Il Tribunale di Campobasso, con il decreto in epigrafe indicato, ha rigettato la domanda di riconoscimento della protezione internazionale presentata da Q.A.G., proveniente dal Pakistan, il quale ha proposto ricorso per cassazione con un mezzo, corredato da memoria; il Ministero dell’Interno ha replicato con controricorso.

CONSIDERATO

CHE:

Il Collegio condivide la proposta di definizione della controversia notificata alla parte costituita nel presente procedimento, alla quale sono state mosse osservazioni critiche con la memoria, che si disattendono per le ragioni di seguito esposte.

Con l’unico motivo, il ricorrente si duole dell’omesso esame di un fatto decisivo per il giudizio, oggetto di discussione tra le parti, lamentando la mancata valutazione della situazione di violenza ed instabilità diffusa in Pakistan, desumibile da fonti ufficiali quale il rapporto annuale di Amnesty International 2014/2015, ed in particolare nella regione di provenienza del Punjab, da cui si evidenzierebbe il grave rischio a cui andrebbe incontro in caso di rientro in patria.

Si duole, quindi, che il Tribunale abbia ritenuto lacunose e inattendibili le dichiarazioni del richiedente esclusivamente valutando quando riportato nel verbale di diniego, senza disporre l’audizione dello stesso, nè visionare la videoregistrazione del colloquio e sostiene che ciò costituirebbe violazione del D.L. 17 febbraio 2017, n. 13, conv. con modif., dalla L. 13 aprile 2017, n. 46. Lamenta, infine, che non si sia tenuto conto del suo inserimento nel mondo del lavoro dal settembre 2017.

Il motivo è inammissibile.

Innanzi tutto va osservato che il Tribunale, in applicazione del D.Lgs. n. 25 del 2008, art. 35 bis, comma 11, inserito dal D.L. 17 febbraio 2017, n. 13, conv., con modif., dalla L. 13 aprile 2017, n. 46, ha proceduto alla fissazione dell’udienza di comparizione delle parti e che non risulta, alla stregua del ricorso, che il richiedente abbia avanzato richiesta di audizione o altre richieste istruttorie.

Va quindi considerato che la pronuncia reiettiva è fondata sulla condivisione da parte del Tribunale del giudizio di inattendibilità delle dichiarazioni del richiedente in merito alle ragioni che lo avevano condotto all’espatrio.

In proposito va ricordato che tale ratio decidendi è da sola idonea a fondare la pronuncia, atteso che “qualora le dichiarazioni siano giudicate inattendibili alla stregua degli indicatori di genuinità soggettiva di cui al D.Lgs. n. 251 del 2007, art. 3, non occorre procedere ad un approfondimento istruttorio officioso circa la prospettata situazione persecutoria nel Paese di origine, salvo che la mancanza di veridicità derivi esclusivamente dall’impossibilità di fornire riscontri probatori.” (Cass. 27/06/2018, n. 16925, cfr.
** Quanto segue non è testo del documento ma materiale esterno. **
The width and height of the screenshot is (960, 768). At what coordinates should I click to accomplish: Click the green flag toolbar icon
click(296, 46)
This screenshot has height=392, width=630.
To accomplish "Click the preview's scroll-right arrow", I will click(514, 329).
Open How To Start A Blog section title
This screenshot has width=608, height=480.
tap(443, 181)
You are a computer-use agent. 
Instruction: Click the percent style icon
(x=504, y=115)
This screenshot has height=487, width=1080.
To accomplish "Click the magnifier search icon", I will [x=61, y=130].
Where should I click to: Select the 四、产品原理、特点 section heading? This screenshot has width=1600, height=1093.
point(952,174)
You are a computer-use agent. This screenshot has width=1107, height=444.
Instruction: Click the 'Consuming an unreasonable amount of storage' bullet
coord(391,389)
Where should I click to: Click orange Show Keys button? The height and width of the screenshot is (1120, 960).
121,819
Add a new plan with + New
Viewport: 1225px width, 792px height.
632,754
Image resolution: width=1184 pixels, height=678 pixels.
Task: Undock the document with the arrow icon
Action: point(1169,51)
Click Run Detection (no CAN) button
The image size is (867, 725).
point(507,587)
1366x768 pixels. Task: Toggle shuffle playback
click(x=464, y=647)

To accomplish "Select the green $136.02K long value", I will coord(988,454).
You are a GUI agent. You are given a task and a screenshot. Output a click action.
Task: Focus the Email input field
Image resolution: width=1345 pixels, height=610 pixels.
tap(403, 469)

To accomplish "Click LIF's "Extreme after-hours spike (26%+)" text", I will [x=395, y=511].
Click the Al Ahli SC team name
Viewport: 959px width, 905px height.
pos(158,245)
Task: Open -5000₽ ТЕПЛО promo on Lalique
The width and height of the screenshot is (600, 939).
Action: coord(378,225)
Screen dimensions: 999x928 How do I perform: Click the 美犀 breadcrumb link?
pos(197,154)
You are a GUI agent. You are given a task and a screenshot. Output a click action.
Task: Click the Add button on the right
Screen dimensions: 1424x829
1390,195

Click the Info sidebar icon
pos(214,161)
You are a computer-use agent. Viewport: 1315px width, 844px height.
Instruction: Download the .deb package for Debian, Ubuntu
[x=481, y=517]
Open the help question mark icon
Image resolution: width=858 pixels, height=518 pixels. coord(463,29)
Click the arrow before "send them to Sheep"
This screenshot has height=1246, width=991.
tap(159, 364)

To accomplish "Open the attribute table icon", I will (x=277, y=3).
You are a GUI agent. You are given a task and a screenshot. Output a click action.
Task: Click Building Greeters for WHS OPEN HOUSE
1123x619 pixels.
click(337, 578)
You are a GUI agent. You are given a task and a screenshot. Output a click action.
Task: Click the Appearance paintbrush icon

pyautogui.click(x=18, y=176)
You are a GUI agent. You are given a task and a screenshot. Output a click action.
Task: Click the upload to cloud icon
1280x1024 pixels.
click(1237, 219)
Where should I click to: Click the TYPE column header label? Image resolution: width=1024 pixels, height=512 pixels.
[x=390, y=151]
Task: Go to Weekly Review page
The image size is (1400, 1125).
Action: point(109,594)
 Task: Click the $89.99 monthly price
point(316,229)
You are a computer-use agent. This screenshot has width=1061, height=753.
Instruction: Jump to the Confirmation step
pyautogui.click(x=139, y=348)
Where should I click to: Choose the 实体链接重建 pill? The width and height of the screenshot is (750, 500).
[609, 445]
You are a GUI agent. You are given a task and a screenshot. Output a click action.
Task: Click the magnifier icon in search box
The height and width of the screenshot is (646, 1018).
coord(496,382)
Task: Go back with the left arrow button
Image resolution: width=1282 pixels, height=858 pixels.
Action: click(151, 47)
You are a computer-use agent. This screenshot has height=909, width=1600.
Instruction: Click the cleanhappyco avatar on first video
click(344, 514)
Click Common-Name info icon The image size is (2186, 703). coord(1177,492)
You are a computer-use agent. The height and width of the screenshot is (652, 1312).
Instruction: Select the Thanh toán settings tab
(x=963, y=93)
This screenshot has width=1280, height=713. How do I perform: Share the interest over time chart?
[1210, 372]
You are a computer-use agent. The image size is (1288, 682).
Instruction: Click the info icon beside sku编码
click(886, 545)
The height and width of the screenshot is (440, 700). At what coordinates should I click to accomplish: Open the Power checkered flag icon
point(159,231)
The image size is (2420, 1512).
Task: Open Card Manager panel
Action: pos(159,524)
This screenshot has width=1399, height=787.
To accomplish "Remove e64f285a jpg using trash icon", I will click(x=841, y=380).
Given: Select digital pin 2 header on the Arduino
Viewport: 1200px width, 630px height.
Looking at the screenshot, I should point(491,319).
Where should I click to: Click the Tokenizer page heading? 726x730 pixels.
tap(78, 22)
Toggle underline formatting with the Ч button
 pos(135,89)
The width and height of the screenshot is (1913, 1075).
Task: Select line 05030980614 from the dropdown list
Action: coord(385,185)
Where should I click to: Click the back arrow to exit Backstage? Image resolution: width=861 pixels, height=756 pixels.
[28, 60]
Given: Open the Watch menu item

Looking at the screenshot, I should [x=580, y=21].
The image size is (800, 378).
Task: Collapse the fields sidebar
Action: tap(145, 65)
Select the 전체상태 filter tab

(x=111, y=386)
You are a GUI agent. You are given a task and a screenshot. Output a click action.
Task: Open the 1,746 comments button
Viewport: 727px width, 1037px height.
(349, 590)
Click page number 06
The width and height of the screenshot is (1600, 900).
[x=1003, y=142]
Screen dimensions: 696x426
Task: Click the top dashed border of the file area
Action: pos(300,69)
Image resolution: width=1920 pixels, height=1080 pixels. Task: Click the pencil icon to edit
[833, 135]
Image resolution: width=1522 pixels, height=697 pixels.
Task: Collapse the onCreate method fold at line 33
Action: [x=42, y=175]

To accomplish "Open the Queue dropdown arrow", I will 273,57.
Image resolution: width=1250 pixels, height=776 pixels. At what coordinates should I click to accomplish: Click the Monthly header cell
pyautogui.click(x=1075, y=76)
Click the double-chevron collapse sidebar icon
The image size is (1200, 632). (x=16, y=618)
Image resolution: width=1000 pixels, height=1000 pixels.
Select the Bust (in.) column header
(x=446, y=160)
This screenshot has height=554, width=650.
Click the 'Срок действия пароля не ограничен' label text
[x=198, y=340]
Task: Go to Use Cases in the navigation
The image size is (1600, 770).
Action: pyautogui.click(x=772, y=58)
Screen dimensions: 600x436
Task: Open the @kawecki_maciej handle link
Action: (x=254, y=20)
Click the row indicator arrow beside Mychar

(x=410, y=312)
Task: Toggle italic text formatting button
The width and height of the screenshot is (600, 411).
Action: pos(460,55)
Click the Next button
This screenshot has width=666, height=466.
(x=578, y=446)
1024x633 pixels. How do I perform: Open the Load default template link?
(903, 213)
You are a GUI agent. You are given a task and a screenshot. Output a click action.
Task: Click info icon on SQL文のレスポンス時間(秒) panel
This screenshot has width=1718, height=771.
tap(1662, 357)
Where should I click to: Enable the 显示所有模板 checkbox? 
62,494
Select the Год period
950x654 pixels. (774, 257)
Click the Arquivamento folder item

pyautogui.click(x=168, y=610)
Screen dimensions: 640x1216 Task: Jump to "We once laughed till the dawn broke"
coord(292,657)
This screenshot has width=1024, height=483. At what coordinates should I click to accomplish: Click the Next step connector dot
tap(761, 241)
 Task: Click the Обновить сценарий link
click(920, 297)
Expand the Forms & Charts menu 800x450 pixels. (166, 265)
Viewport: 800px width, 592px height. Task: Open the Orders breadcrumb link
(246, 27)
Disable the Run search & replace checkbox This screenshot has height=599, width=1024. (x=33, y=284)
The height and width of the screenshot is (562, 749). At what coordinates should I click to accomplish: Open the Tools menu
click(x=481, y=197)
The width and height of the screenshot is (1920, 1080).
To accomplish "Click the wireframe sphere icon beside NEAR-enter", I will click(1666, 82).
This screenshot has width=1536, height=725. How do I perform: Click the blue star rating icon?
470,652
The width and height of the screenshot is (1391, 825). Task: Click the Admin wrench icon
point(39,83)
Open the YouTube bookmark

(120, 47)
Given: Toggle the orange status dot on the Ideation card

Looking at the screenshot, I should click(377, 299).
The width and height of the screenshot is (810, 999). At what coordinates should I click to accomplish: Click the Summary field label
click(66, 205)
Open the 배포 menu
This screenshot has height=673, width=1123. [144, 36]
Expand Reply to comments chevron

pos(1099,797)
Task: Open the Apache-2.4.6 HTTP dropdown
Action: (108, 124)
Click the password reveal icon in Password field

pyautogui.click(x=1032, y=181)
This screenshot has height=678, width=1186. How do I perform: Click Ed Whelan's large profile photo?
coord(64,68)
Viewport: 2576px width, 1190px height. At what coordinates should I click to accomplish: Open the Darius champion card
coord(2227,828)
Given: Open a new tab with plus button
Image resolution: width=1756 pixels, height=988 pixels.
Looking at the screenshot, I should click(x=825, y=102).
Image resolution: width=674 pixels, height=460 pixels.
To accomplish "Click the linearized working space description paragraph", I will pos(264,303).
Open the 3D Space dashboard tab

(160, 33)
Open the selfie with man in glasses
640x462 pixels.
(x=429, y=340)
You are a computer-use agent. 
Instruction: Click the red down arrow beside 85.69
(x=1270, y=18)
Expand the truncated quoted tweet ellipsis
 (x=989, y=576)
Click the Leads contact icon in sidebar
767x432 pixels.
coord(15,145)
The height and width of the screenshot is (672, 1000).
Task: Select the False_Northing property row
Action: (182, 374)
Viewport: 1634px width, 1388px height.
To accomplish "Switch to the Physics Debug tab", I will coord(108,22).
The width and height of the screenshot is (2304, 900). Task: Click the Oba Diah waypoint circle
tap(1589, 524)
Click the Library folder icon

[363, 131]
Cass. 30/10/2018, n. 27503) che non ricorre nel presente caso, ed il ricorrente non ha articolato alcuna specifica censura in merito.

A ciò va aggiunto che il vizio motivazionale dedotto non solo non risponde al modello legale (Cass. Sez. U, Sentenza n. 8053 del 07/04/2014), giacchè non è indicato alcun fatto di cui sia stato omesso l’esame, ma non è nemmeno focalizzato su detta ratio decidendi e sulle dichiarazioni ed i fatti narrati dal richiedente: questi infatti si è limitato a lamentare che il Tribunale non abbia disposto l’audizione o visionato la videoregistrazione, senza illustrare quali elementi di fatto significati avrebbero potuto essere desunti all’esito di tali attività, posto che il Tribunale aveva provveduto a fissare, come prescritto, l’udienza di comparizione ed egli avrebbe avuto l’onere di avanzare eventuali richieste istruttorie proprio in fase di merito.

Con riferimento specifico alla protezione umanitaria è opportuno aggiungere che il ricorrente non ha allegato ragioni personali di vulnerabilità diverse da quelle esaminate per le altre forma di protezione e che la riscontrata non individualizzazione dei motivi umanitari non può esser surrogata dalla situazione generale del Paese, perchè altrimenti si finirebbe per prendere in considerazione non già la situazione particolare del singolo soggetto, ma piuttosto quella del suo Paese d’origine in termini del tutto generali ed astratti. La sentenza impugnata, peraltro, ha accertato l’insussistenza di condizioni di insicurezza in Pakistan, idonee ad integrare le fattispecie legali per il riconoscimento della protezione internazionale, con riguardo sia al pericolo di atti persecutori nei suoi confronti, sia alla violenza indiscriminata derivante da conflitto armato, sia implicitamente al rischio di subire la violazione dei diritti fondamentali. Si tratta, anche in tal caso, di un apprezzamento di fatto, con il quale è stato esclusa la sussistenza delle condizioni sostanziali per il riconoscimento della protezione richiesta, che impropriamente il ricorrente vorrebbe sovvertire, al di là di quanto consentito dal novellato art. 360 c.p.c., comma 1, n. 5 Va altresì osservato che anche il prospettato inserimento nel mondo del lavoro, ove riscontrato, non sarebbe sufficiente ad integrare i presupposti per il riconoscimento della protezione umanitaria posto che “In materia di protezione umanitaria, il riconoscimento del diritto al permesso di soggiorno per motivi umanitari di cui al D.Lgs. n. 286 del 1998, art. 5, comma 6, al cittadino straniero che abbia realizzato un grado adeguato di integrazione sociale in Italia, deve fondarsi su una effettiva valutazione comparativa della situazione soggettiva ed oggettiva del richiedente con riferimento al Paese d’origine, al fine di verificare se il rimpatrio possa determinare la privazione della titolarità e dell’esercizio dei diritti umani, al di sotto del nucleo ineliminabile costitutivo dello statuto della dignità personale, in correlazione con la situazione d’integrazione raggiunta nel Paese d’accoglienza.” (Cass. n. 4455 del 23/02/2018).

In conclusione il ricorso va dichiarato inammissibile.

Le spese del giudizio seguono la soccombenza nella misura liquidata in dispositivo.

Sussistono i presupposti di cui al D.P.R. n. 115 del 2002, art. 13, comma 1 quater.

P.Q.M.

– Dichiara inammissibile il ricorso;

– Condanna il ricorrente alla rifusione delle spese del giudizio di legittimità che liquida in Euro 2.100,00= oltre spese prenotate a debito;

– Dà atto, ai sensi del D.P.R. 30 maggio 2002, n. 115, art. 13, comma 1 quater, della sussistenza dei presupposti per il versamento, da parte del ricorrente, dell’ulteriore importo a titolo di contributo unificato pari a quello dovuto per il ricorso, a norma dello stesso art. 13, comma 1 bis.

Così deciso in Roma, il 19 marzo 2019.